Sommer:Ferien im Siebengebirge „Vor meinem Antlitz sind alle gleich“

Siebengebirge · Wenn der Drachenfels sprechen könnte – ein fiktives Interview mit einem der beliebtesten Berge Deutschlands.

Sommer:Ferien im Siebengebirge: „Vor meinem Antlitz sind alle gleich“
Foto: martinkiermeier - Fotolia

In fiktiven Interviews geht es unter anderem um einen Sack Grillkohle, der für weniger Fett und mehr Bio plädiert, und ein Paar Flip-Flops, das über sein Schattendasein im Winter philosophiert. Den Auftakt aber macht der Drachenfels, der seine Gefühle als Touristenziel offenbart. Mit dem Wahrzeichen der Region sprach Sven Schneider.

Sind Sie eitel?

Drachenfels: Warum fragen Sie?

Sie sind das meistfotografierte Objekt in der Gegend. Gedichte wurden über Ihr Antlitz geschrieben, Lieder gedichtet. Das muss einem doch irgendwann zu Kopf steigen, oder etwa nicht?

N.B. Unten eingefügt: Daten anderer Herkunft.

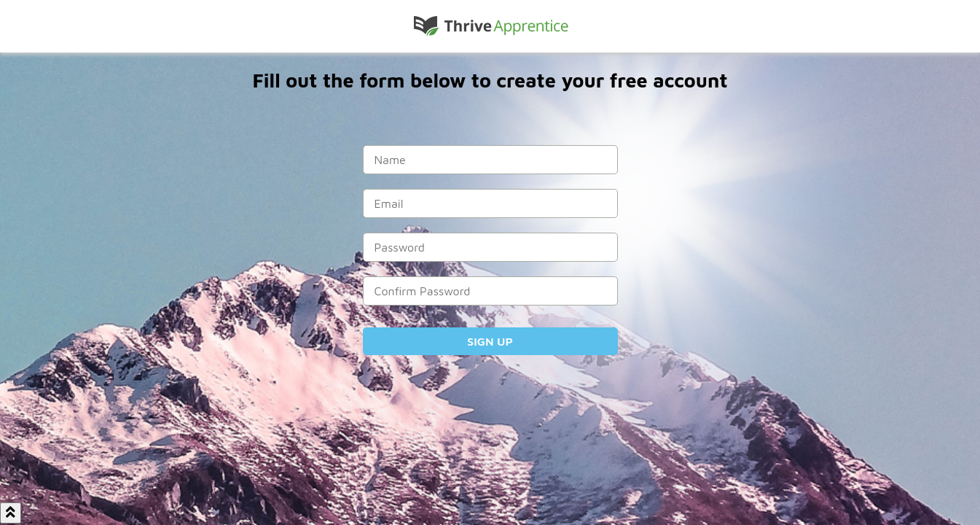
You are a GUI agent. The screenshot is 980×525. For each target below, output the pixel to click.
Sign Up (490, 341)
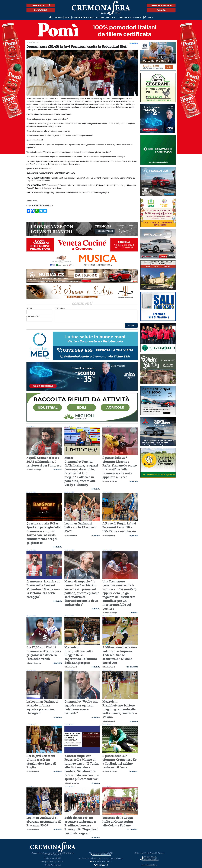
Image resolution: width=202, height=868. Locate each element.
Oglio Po (161, 10)
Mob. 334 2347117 (149, 858)
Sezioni (138, 17)
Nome (39, 310)
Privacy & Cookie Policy (149, 865)
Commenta (131, 326)
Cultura (88, 17)
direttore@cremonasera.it (101, 855)
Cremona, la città (41, 5)
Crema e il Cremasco (161, 5)
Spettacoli (111, 17)
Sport (67, 17)
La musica (77, 17)
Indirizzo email (39, 318)
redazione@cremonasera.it (101, 861)
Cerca (148, 17)
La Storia (99, 17)
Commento (96, 315)
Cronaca (58, 17)
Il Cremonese (41, 10)
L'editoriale (125, 17)
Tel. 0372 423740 (149, 857)
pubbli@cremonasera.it (149, 860)
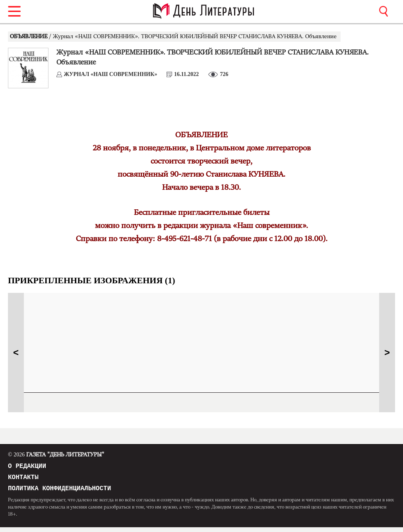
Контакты (23, 480)
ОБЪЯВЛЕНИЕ (29, 37)
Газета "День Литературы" (56, 455)
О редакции (27, 467)
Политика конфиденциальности (59, 493)
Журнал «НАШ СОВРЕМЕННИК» (110, 74)
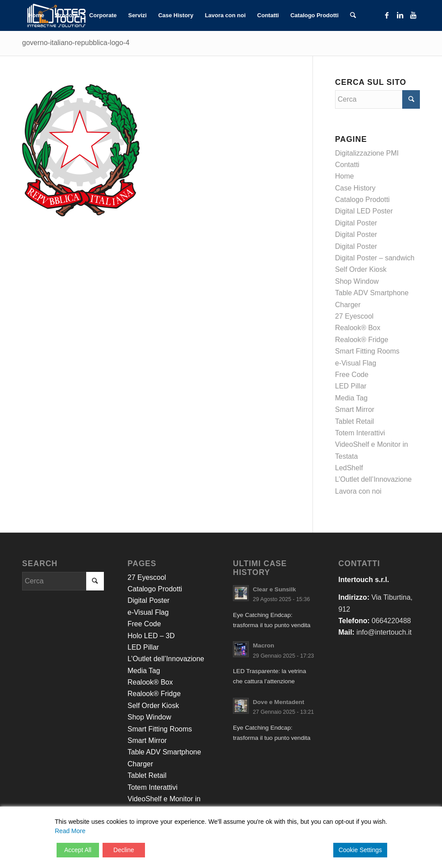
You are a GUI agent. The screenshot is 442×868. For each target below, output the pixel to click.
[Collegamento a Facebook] (387, 15)
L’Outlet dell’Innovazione (373, 479)
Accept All (77, 850)
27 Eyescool (354, 316)
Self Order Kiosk (361, 269)
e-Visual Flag (355, 363)
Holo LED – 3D (151, 636)
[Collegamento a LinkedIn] (400, 15)
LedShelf (349, 468)
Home (344, 176)
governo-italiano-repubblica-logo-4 (76, 42)
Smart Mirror (354, 409)
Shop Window (357, 281)
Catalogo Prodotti (362, 199)
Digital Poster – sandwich (375, 258)
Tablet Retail (354, 421)
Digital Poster (356, 223)
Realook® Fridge (362, 339)
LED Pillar (351, 386)
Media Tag (351, 398)
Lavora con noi (358, 491)
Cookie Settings (360, 850)
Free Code (352, 374)
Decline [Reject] (124, 850)
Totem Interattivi (360, 433)
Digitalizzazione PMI (367, 153)
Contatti (347, 164)
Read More (70, 831)
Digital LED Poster (364, 211)
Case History (355, 188)
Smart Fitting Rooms (367, 351)
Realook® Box (358, 327)
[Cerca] (353, 15)
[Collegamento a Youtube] (413, 15)
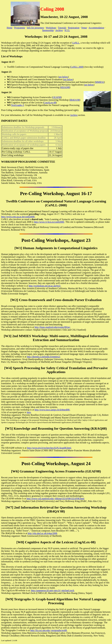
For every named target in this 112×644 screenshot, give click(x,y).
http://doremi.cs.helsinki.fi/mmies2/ (43, 357)
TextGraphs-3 (17, 105)
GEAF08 (57, 97)
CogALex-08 (50, 102)
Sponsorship (48, 30)
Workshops (51, 28)
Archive (59, 30)
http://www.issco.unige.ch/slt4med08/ (52, 410)
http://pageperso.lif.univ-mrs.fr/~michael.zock (53, 590)
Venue (84, 28)
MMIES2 (100, 82)
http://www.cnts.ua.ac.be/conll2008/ (18, 217)
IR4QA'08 (75, 100)
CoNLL (76, 43)
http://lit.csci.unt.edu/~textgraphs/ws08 (49, 630)
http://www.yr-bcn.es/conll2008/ (49, 222)
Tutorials (62, 28)
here (29, 412)
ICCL (67, 30)
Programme (20, 28)
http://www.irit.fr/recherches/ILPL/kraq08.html (49, 448)
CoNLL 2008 (77, 67)
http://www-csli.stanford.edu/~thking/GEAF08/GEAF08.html (55, 498)
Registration (74, 28)
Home (9, 28)
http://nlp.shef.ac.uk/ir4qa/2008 (42, 533)
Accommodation (96, 28)
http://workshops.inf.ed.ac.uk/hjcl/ (45, 286)
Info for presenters (35, 28)
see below (63, 77)
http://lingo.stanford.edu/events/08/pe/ (52, 327)
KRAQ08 (65, 87)
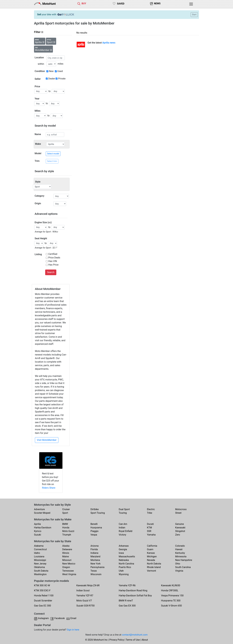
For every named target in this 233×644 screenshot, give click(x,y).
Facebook (59, 618)
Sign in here (73, 630)
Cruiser (66, 509)
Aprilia (37, 524)
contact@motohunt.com (135, 635)
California (152, 546)
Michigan (152, 556)
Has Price (53, 264)
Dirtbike (95, 509)
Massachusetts (127, 556)
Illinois (66, 553)
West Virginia (69, 574)
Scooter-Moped (42, 513)
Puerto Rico (125, 567)
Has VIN (53, 261)
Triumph (67, 534)
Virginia (179, 571)
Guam (150, 549)
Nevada (151, 560)
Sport (65, 513)
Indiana (94, 553)
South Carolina (183, 567)
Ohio (178, 564)
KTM (149, 528)
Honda (66, 528)
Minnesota (181, 556)
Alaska (66, 546)
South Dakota (41, 571)
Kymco (38, 531)
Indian (122, 528)
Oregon (66, 567)
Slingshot (180, 531)
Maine (66, 556)
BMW (65, 524)
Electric (151, 509)
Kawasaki (180, 528)
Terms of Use (133, 640)
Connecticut (40, 549)
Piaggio (95, 531)
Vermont (151, 571)
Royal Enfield (125, 531)
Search (51, 272)
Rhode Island (154, 567)
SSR (149, 531)
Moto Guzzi (68, 531)
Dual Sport (124, 509)
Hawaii (179, 549)
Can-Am (123, 524)
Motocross (181, 509)
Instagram (43, 618)
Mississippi (40, 560)
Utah (121, 571)
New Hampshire (184, 560)
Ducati (150, 524)
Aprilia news (109, 42)
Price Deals (54, 258)
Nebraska (124, 560)
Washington (40, 574)
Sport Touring (98, 513)
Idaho (37, 553)
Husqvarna (96, 528)
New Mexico (69, 564)
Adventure (39, 509)
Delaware (67, 549)
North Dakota (154, 564)
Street (178, 513)
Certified (53, 254)
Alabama (39, 546)
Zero (177, 534)
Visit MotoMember (47, 440)
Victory (122, 534)
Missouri (67, 560)
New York (96, 564)
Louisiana (39, 556)
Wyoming (124, 574)
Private (62, 78)
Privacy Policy (117, 640)
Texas (94, 571)
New (51, 71)
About (145, 640)
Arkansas (124, 546)
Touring (123, 513)
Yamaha (151, 534)
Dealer (52, 78)
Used (60, 71)
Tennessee (68, 571)
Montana (95, 560)
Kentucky (180, 553)
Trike (149, 513)
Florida (94, 549)
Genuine (179, 524)
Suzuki (38, 534)
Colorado (180, 546)
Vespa (94, 534)
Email (73, 618)
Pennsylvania (97, 567)
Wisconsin (96, 574)
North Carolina (126, 564)
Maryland (95, 556)
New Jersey (40, 564)
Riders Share (49, 488)
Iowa (121, 553)
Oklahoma (39, 567)
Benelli (94, 524)
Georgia (123, 549)
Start (194, 14)
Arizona (95, 546)
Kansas (151, 553)
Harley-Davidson (43, 528)
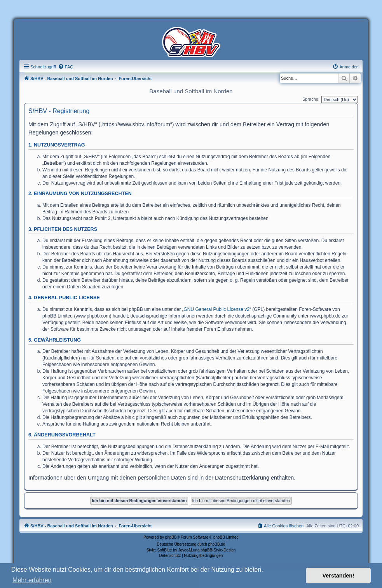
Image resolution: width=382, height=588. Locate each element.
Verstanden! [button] (338, 576)
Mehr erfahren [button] (32, 580)
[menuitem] (66, 67)
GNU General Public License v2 (216, 309)
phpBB (171, 537)
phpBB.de (217, 544)
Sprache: (311, 99)
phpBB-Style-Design (218, 550)
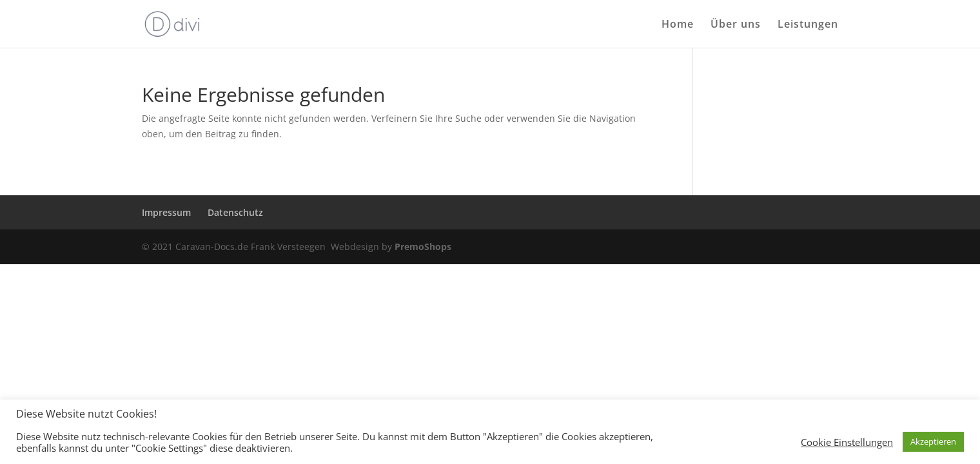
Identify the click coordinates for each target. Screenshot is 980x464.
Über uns (736, 25)
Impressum (166, 212)
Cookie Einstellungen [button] (847, 442)
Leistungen (808, 25)
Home (678, 25)
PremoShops (423, 246)
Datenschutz (235, 212)
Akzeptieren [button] (933, 441)
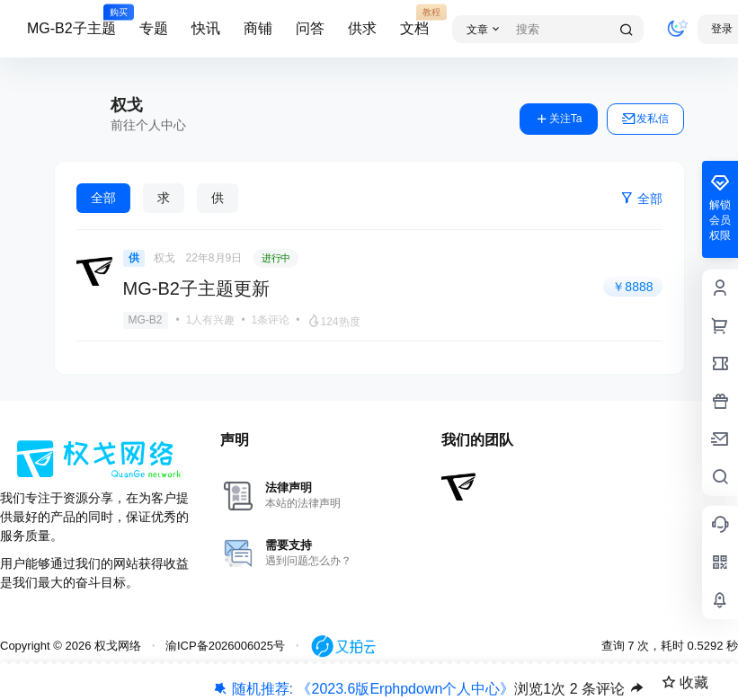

Drachenfels: Wenn es mal so wäre. Aber mein Kopf ist ja bereits besetzt. Seit 878 Jahren thront dort ein ziemlich morsches und kaputtes Gemäuer. Ziemlich unschön, das Ganze.

Aber ist es nicht genau die Ruine, die große Künstler wie Heinrich Heine zu ihren Elogen auf Ihren mythischen Zauber veranlasst hat?

Drachenfels: Den hab ich niemals so richtig ernst genommen. Das war ein Düsseldorfer….andere Rheinseite, wenn Sie verstehen, was ich meine.

Hatte er also nicht recht mit der Schönheit, die er dem Felsen attestierte? Er sah sogar einen Burggeist dort…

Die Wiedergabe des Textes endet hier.